Collected data entries
--

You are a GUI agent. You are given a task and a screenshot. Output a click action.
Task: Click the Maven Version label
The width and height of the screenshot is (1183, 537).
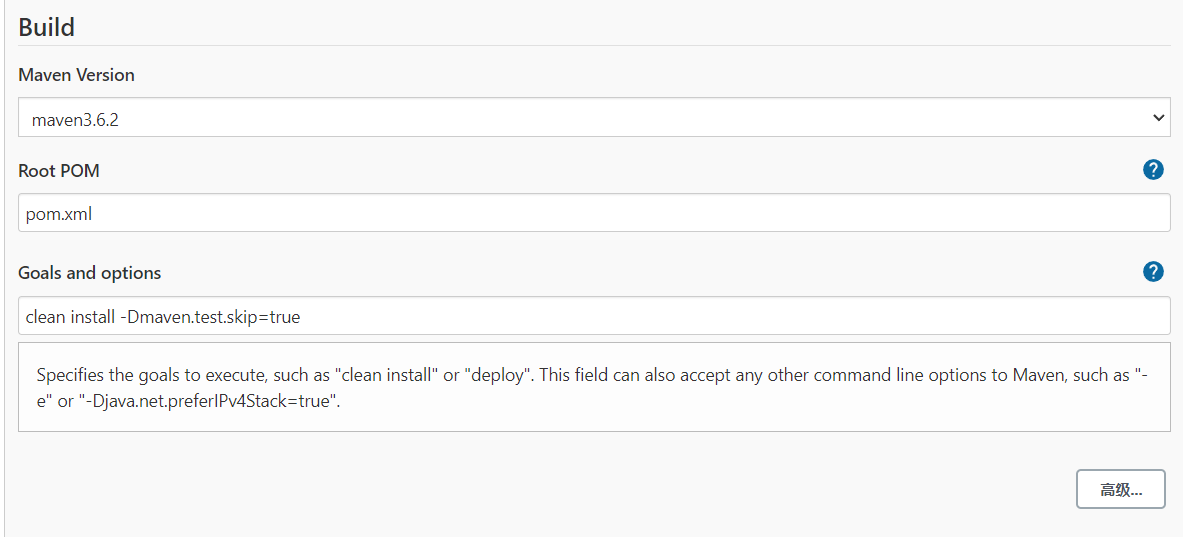76,75
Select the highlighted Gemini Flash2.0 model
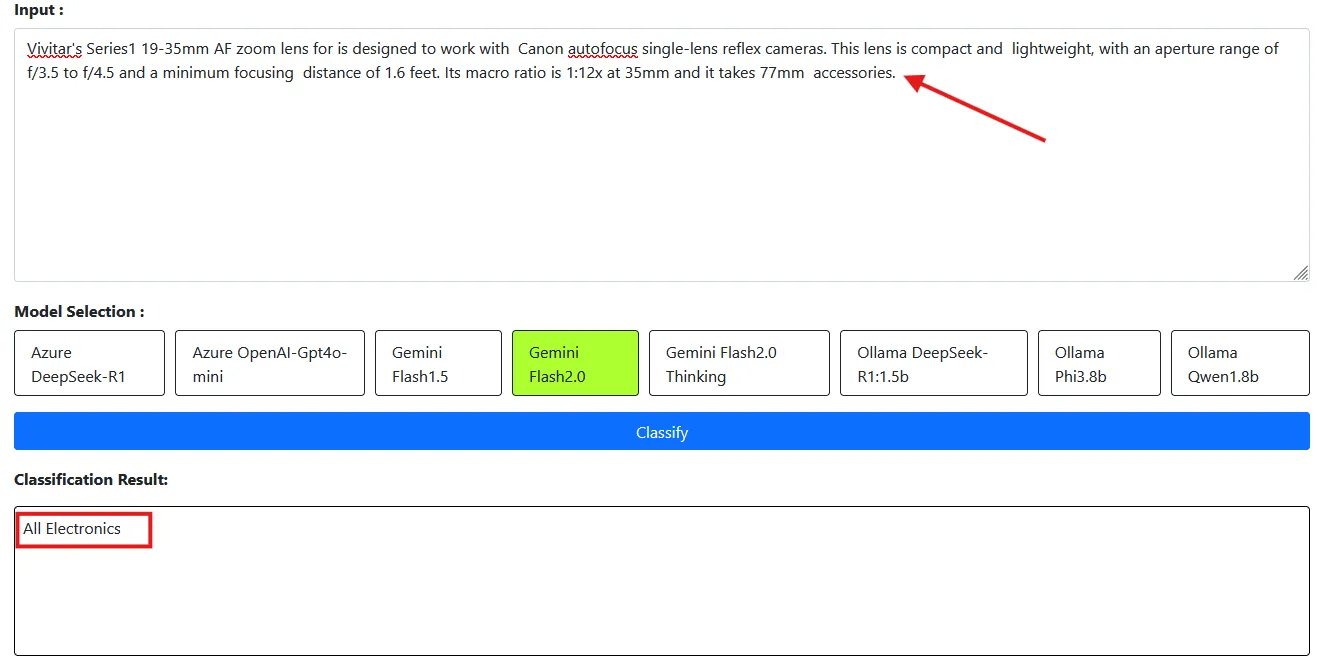The image size is (1324, 665). 575,362
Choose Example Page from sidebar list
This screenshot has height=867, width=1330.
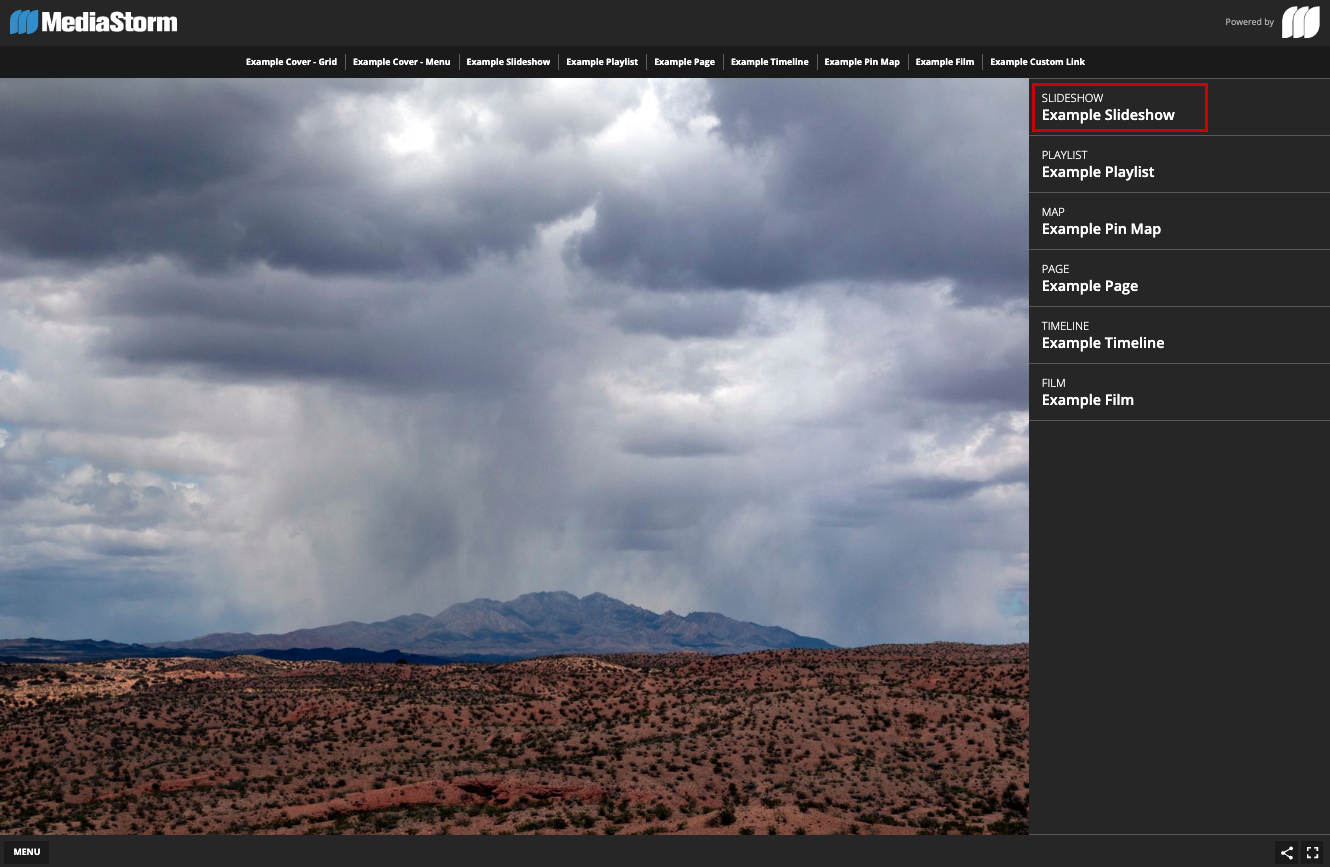coord(1090,279)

--

| WHAT THIS TASK INVOLVES |
Only the lines from the line with "The width and" through the end of the records belong in your copy. Repeat them exactly, without pictures.

| OUTPUT |
The width and height of the screenshot is (1183, 537).
76,75
Select the highlighted Gemini Flash2.0 model
The image size is (1324, 665). 575,362
Choose Example Page from sidebar list
This screenshot has height=867, width=1330.
coord(1090,279)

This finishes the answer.